Document section:

((

MA in Creative Writing
Manchester, United Kingdom
MA
DURATION
1 year
LANGUAGES
English
PACE
Full time
APPLICATION DEADLINE
31 Jul 2026*
EARLIEST START DATE
Sep 2026
TUITION FEES
GBP 28,400 / per year **
STUDY FORMAT
On-Campus
* due to high demand for this course, we operate a staged admissions process with multiple selection deadlines throughout the year, to maintain a fair and transparent approach
** international students full-time fees
Key Summary
This one-year postgraduate course offers access to specialist teaching from leading writers and poets.
Course overview
- Engage with writers, editors and agents.
- Become part of a network of esteemed alumni.
- Learn from a distinguished team that includes novelists Jeanette Winterson CBE, Sarah Hall, Ian McGuire, Beth Underdown, Gareth Gavin and Luke Brown; poets John McAuliffe, Frances Leviston and Vona Groarke; and non-fiction writer Horatio Clare.
- Discover the rich literary fabric of Manchester, a UNESCO City of Literature, through Literature Live, Manchester Literature Festival, The Manchester Review, the International Anthony Burgess Foundation and Manchester-based publishers.
- The University of Manchester is a world-leading institution, ranked in the top 50 globally across all of Arts and Humanities by Times Higher Education 2025.
Each year the School of Arts, Languages and Cultures offer a number of School awards and Subject-specific bursaries (the values of which are usually set at the Home/EU fees level), open to both Home/EU and international students. The deadline for these is early February each year.

))

Supplied data:

((

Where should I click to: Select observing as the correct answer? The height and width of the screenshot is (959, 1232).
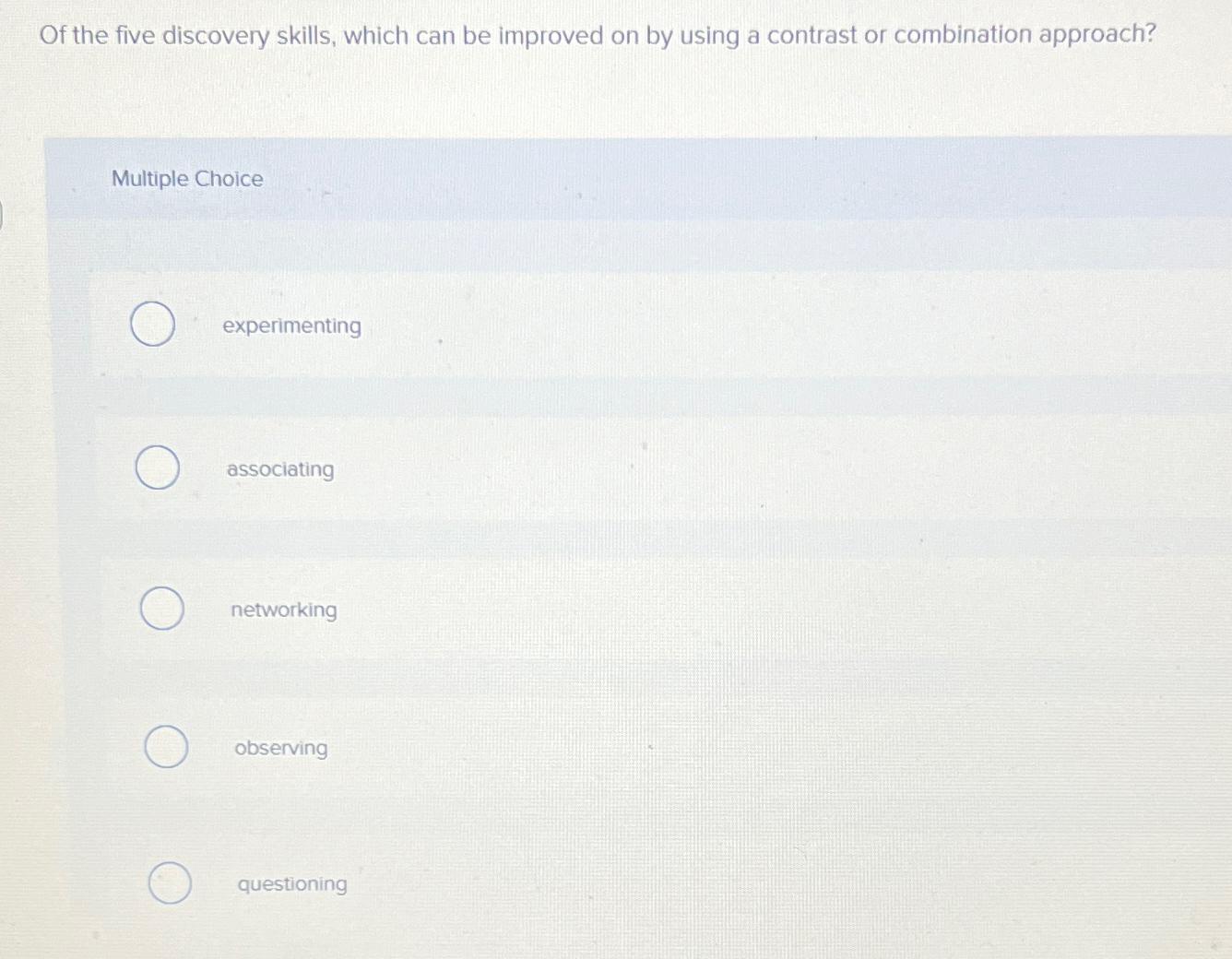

))

Tasks to carry out:
a) Say whether each statement agrees with the course listing, answering yes or no and quoting the deciding words: (i) the course takes two years to complete; (ii) the deadline for School awards and bursaries falls in early February; (iii) the course is studied online.
b) Answer these questions from the course listing:
(i) In which city and country is the course offered?
(ii) What is the earliest start date?
(iii) Which non-fiction writer is named on the teaching team?
Use only the course listing to answer.

Task-by-task outputs:
a)
(i) No: "1 year"
(ii) Yes: "The deadline for these is early February each year."
(iii) No: "On-Campus"

b)
(i) Manchester, United Kingdom
(ii) Sep 2026
(iii) Horatio Clare